[Paper] 6D Pose Estimation via Keypoint Heatmap Regression with RGB-D Residual Neural Networks

Published: 3 days ago (May 8, 2026 at 01:47 PM EDT)

4 min read

Source: arXiv

Source: arXiv - 2605.08059v1

Overview

A new modular framework tackles the long‑standing challenge of 6‑DoF (degrees‑of‑freedom) object pose estimation by regressing keypoint heatmaps from RGB images and fusing depth when available. By pairing a lightweight YOLOv10m detector with a ResNet‑18‑based heatmap regressor, the authors push both accuracy and speed, achieving state‑of‑the‑art results on the LINEMOD benchmark.

Key Contributions

Hybrid detection‑plus‑heatmap pipeline – YOLOv10m for fast object bounding‑box detection, followed by a ResNet‑18 network that outputs 2‑D heatmaps for a set of predefined object keypoints.
Systematic keypoint selection study – Experiments comparing uniformly sampled surface points, 3‑D bounding‑box corners, and learned semantic points, quantifying their effect on pose error.
RGB‑D cross‑fusion architecture – A multi‑stage feature‑exchange module that lets RGB and depth streams interact early and late, boosting pose accuracy without a massive parameter increase.
Training tricks for robustness – Ablation of activation functions (ReLU vs. SiLU), cosine‑annealed learning‑rate schedules, and mixed‑precision training that collectively improve convergence.
Open‑source implementation – Full code, pretrained weights, and scripts for reproducing results are released on GitHub.

Methodology

Object Detection – A pretrained YOLOv10m model scans the scene and returns tight 2‑D bounding boxes for each target object.
Heatmap Regression – Inside each box, a ResNet‑18 backbone processes the cropped RGB patch and predicts a set of heatmaps, one per keypoint. Peaks in the heatmaps give the 2‑D image coordinates of the keypoints.
Pose Solving – The 2‑D keypoints are paired with their known 3‑D coordinates (from the object CAD model). A Perspective‑n‑Point (PnP) solver with RANSAC filters out outliers and returns the 6‑DoF pose (rotation + translation).
RGB‑D Fusion (optional) – When depth is available, the RGB and depth streams are merged through a cross‑fusion block that concatenates and linearly mixes features at three depths of the network, allowing the model to leverage geometric cues early on.

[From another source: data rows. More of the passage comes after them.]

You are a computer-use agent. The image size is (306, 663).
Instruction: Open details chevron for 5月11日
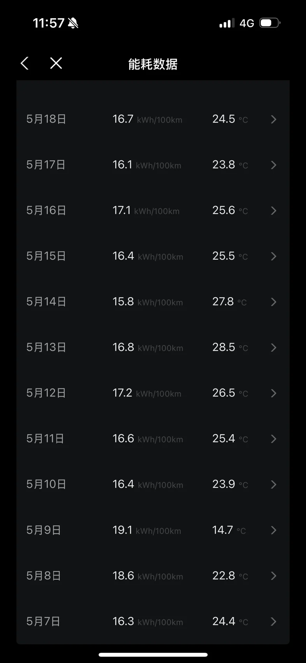(273, 439)
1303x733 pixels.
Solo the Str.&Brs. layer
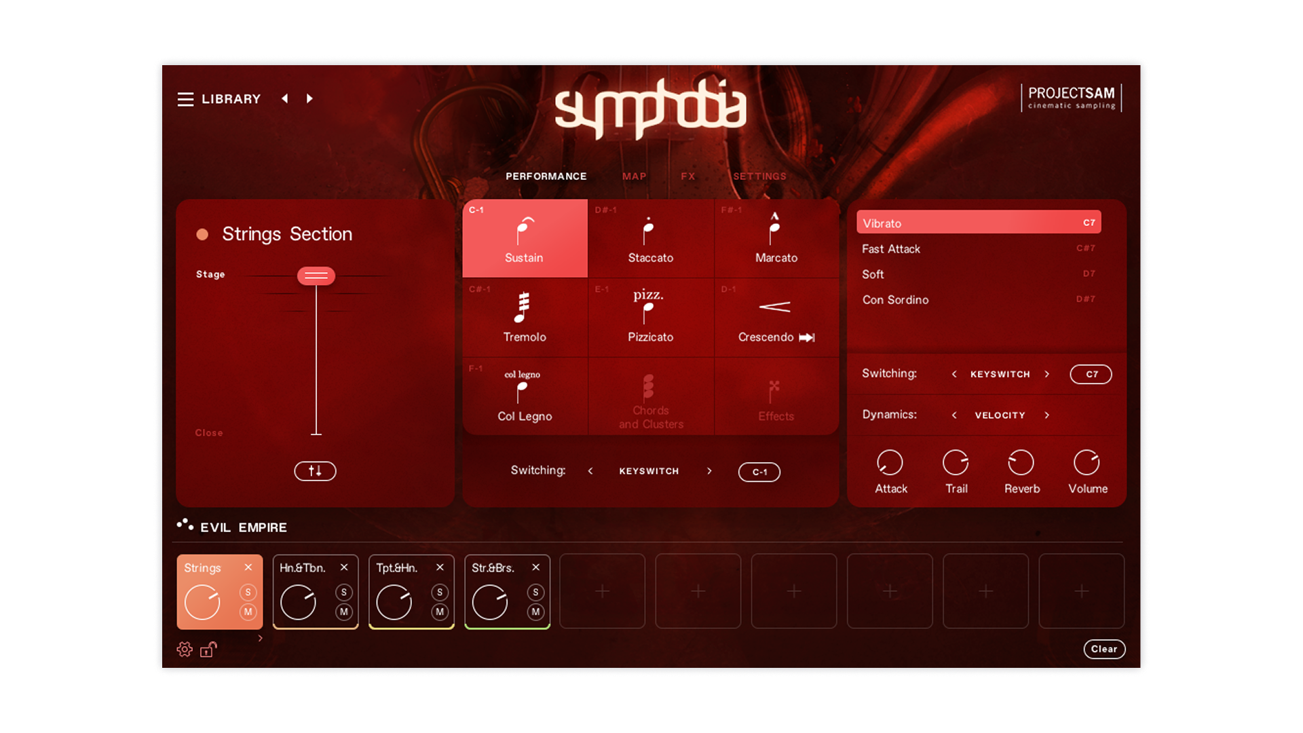click(535, 593)
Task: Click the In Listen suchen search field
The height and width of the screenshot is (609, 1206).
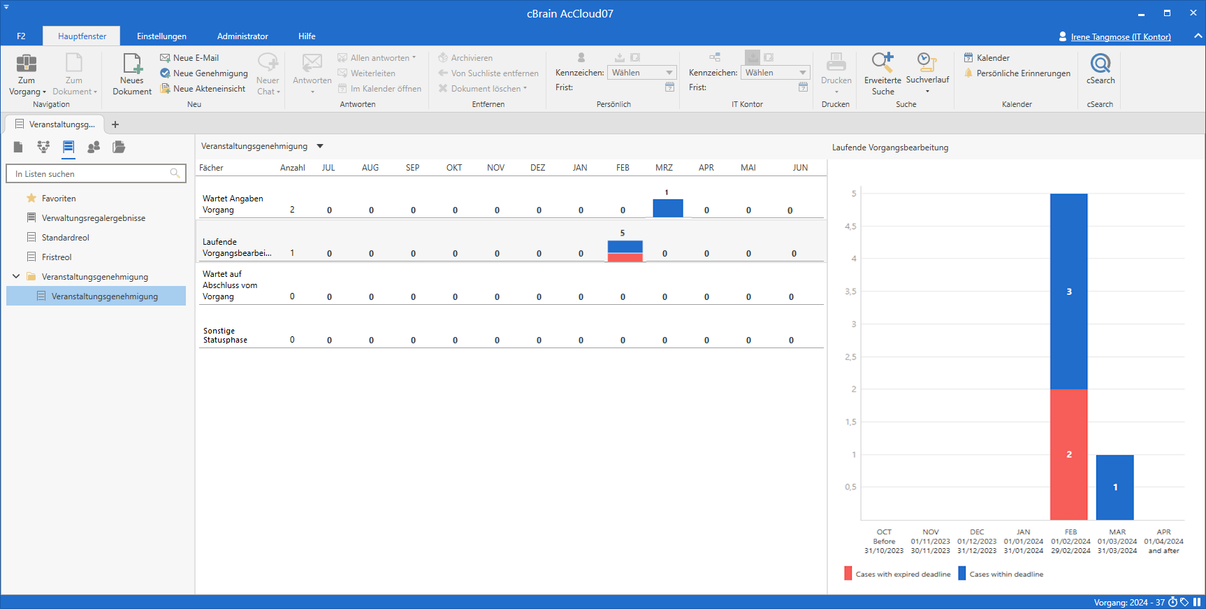Action: pyautogui.click(x=91, y=173)
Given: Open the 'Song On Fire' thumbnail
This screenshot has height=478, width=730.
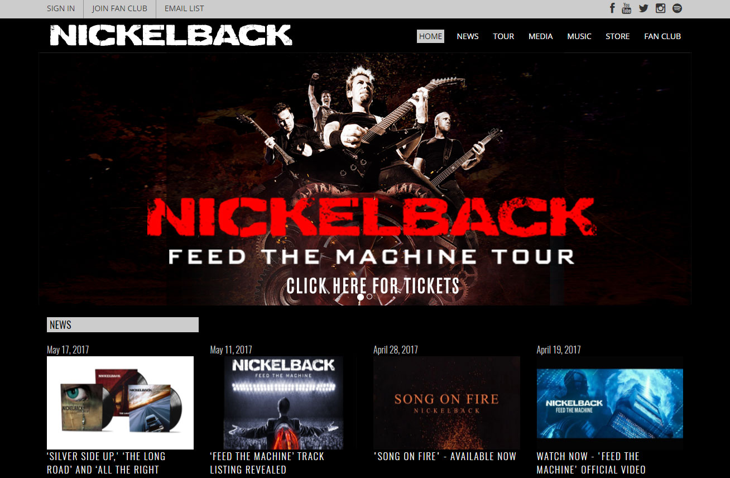Looking at the screenshot, I should tap(446, 403).
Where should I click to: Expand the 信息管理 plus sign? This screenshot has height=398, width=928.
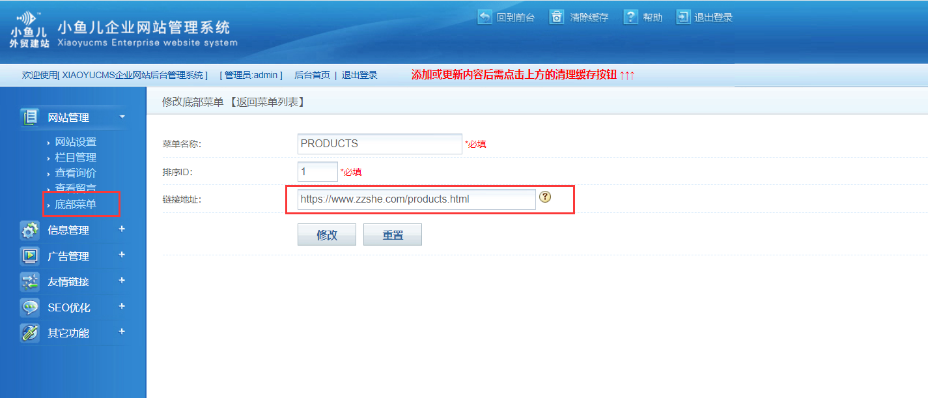coord(122,229)
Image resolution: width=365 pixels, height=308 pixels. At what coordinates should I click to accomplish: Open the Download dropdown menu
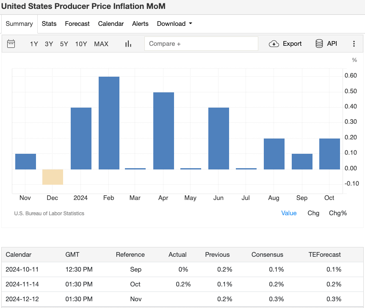[174, 24]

All components are trained end‑to‑end (except the detector, which is frozen) using a combination of mean‑square error on heatmaps and a pose‑aware loss that penalizes large reprojection errors.

Results & Findings

Model	Input	Mean ADD‑A (LINEMOD)	Inference time (ms)
RGB‑only (baseline)	RGB	84.5 %	~28
RGB‑only (best activations)	RGB	86.2 %	~30
RGB‑D Fusion	RGB + Depth	92.4 %	~35

Keypoint selection matters – Using surface points that are well‑distributed across the object yields ~3 % higher ADD‑A than using only the 8 bounding‑box corners.
Depth adds a big boost – The cross‑fusion design improves pose accuracy by ~8 % absolute while adding only ~7 ms overhead.
Training tricks pay off – Switching to SiLU activation and cosine‑annealing learning rates contributed ~1.5 % gain in the RGB‑only model.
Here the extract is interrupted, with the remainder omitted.